A oposição partidária ao governo – com suas ramificações no Estado, especialmente no Poder Judiciário – mantém o tom político elevado e trabalha para desgastar ao máximo a presidenta Dilma e o PT. Apesar da derrota no 2º turno da eleição presidencial, as lideranças oposicionistas mantêm a ofensiva, tendo como base os mais de 50 milhões de votos recebidos por Aécio Neves.
Por isso, trabalham noite e dia para corroer a autoridade do governo na sociedade, no mercado, no Congresso Nacional e no Poder Judiciário, enquanto Dilma está preocupada em governar e, o PT, com a sobrevivência dentro do time do segundo mandato. O governo apanha, à espera do fim do round.
A oposição ataca o governo, a mídia repercute e amplifica, o Poder Judiciário e o Ministério Público investigam, parte dos depoimentos são vazados, a mídia divulga trechos, a oposição ataca o governo, atrai uma parte da “base aliada”, convoca autoridades do governo e instaura CPIs, a mídia faz a cobertura…
Esse é o círculo vicioso da luta política no país, desde que o PT chegou ao governo federal, em 2003. Esse modus operandi tem mais ou menos êxito a depender da capacidade de coesão da base social e política em torno do projeto em curso. Em um quadro de dificuldades econômicas, crise política e radicalização da direita, os impactos são maiores.
No entanto, não há novidades em relação aos procedimentos dos setores conservadores, mas na intensidade da ação da oposição. A direita está raivosa, tem mostrado seus dentes, rosnado e latido.

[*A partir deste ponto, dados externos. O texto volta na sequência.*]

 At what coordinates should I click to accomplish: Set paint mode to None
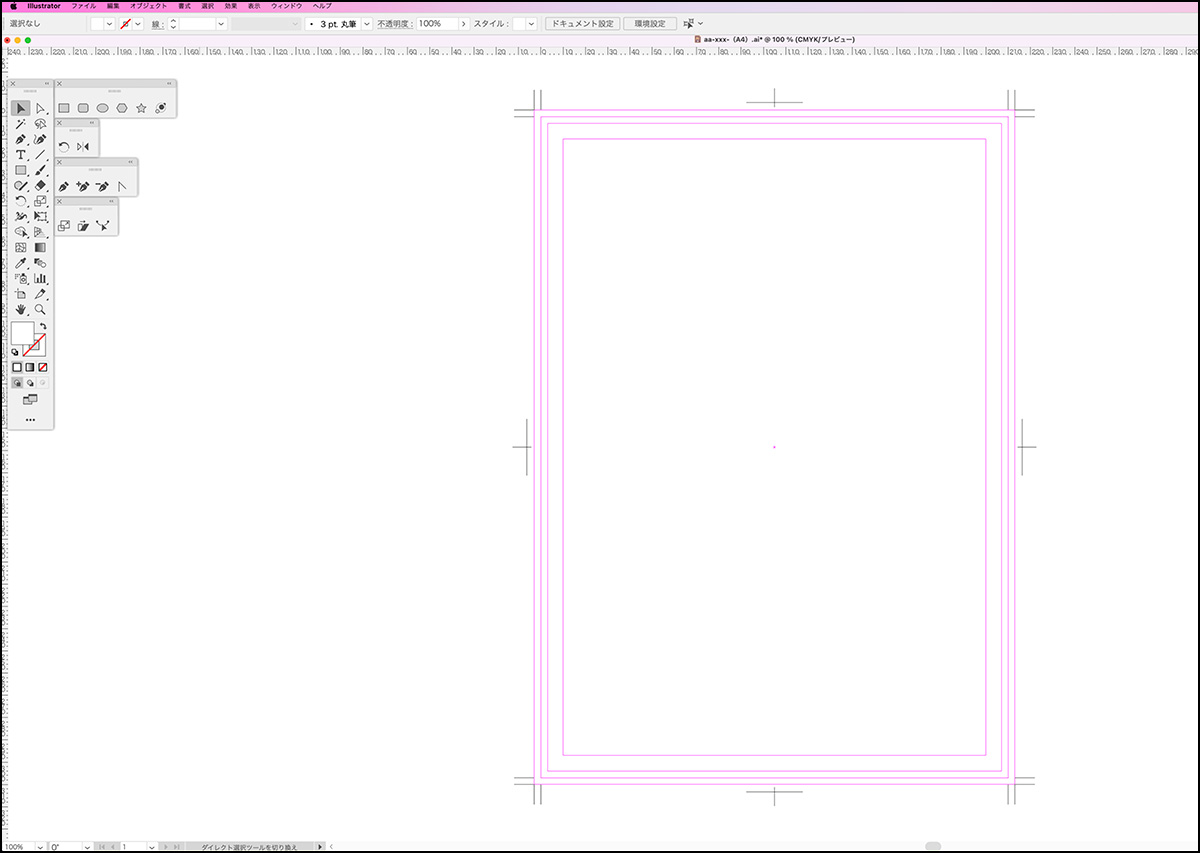click(42, 367)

Dessa forma, faz a luta ideológica permanentemente. Assim, é necessário localizar com precisão o lugar do “golpismo” na estratégia global.

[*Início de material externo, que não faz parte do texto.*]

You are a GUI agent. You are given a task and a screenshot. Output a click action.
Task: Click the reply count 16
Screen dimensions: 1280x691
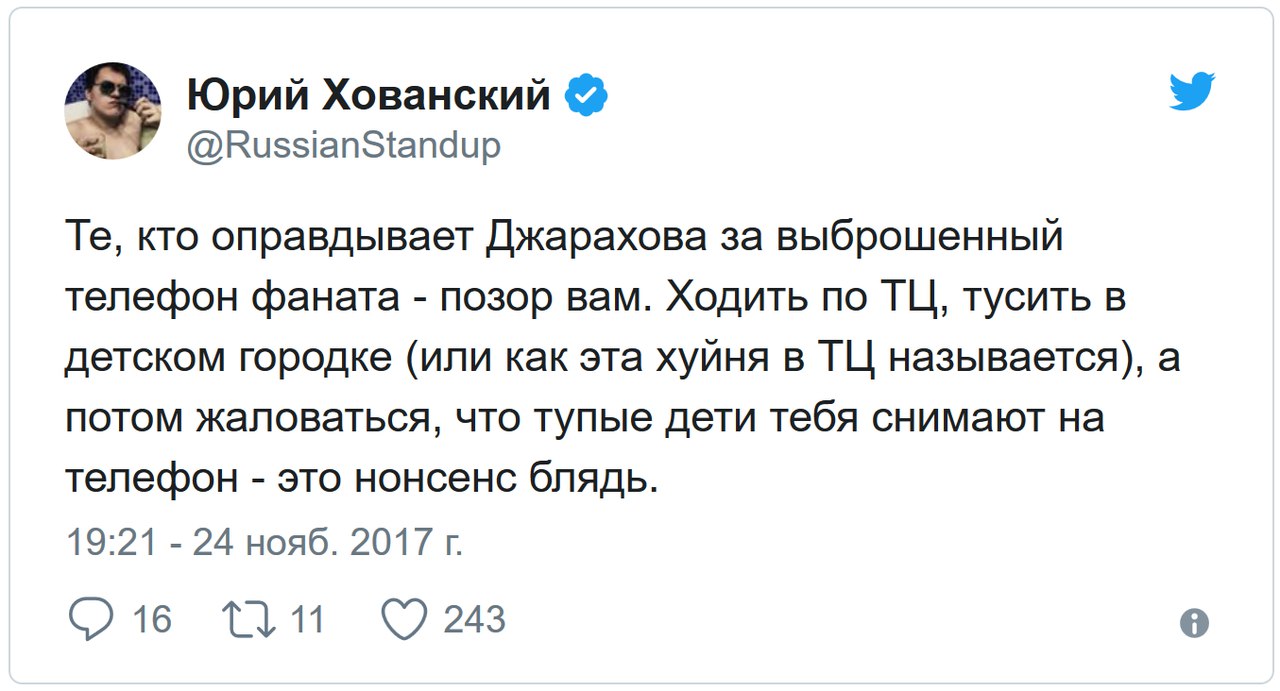point(152,620)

Os rumores golpistas são um tempero para dar um sabor de crise institucional, corroer a legitimidade da presidenta, mostrar a fragilidade do governo, colocá-lo na defensiva e criar um clima de paralisia. Assim, o “golpismo” é funcional, mas não está no centro da tática dos opositores do governo Dilma. Claro que esse quadro pode mudar, mas não há evidências de que valha a pena para a classe dominante optar por um caminho tão tortuoso.
O efeito perverso da paranoia anti-golpista é levar ao governismo radical, que neutraliza os setores democráticos e populares, que ficam na defensiva e admitem cada passo atrás do governo como se fosse um mal menor. Com isso, abrem mão de fazer pressão para puxar o governo para a esquerda, que é a única saída para os setores progressistas.
O governo Dilma só sairá das cordas se der um passo à frente, que reorganize as forças sociais antineoliberais, para partir para a ofensiva. Infelizmente, os primeiros sinais depois da eleição demonstram que a opção foi dar um passo atrás, recompondo com os segmentos neoliberais, o que inviabiliza um salto para um projeto de desenvolvimento nacional e radicalização da democracia.
No entanto, o impacto no Congresso Nacional da Operação Lava Jato dará contornos dramáticos à batalha da reforma política. No quadro de recrudescimento da crise institucional, os setores conservadores lançarão a carta do impeachment de Dilma, que obrigará o governo recuar ainda mais, inviabilizando o projeto em curso.
A única carta que poderá tirar o governo da defensiva e mudar o quadro é a convocação de uma Assembleia Constituinte Exclusiva e Soberana do Sistema Político, a partir de um processo de luta social que reorganize os setores progressistas, colocando no centro da crise do conjunto do sistema político para fazer o enfrentamento ao sequestro da política institucional pelo poder econômico.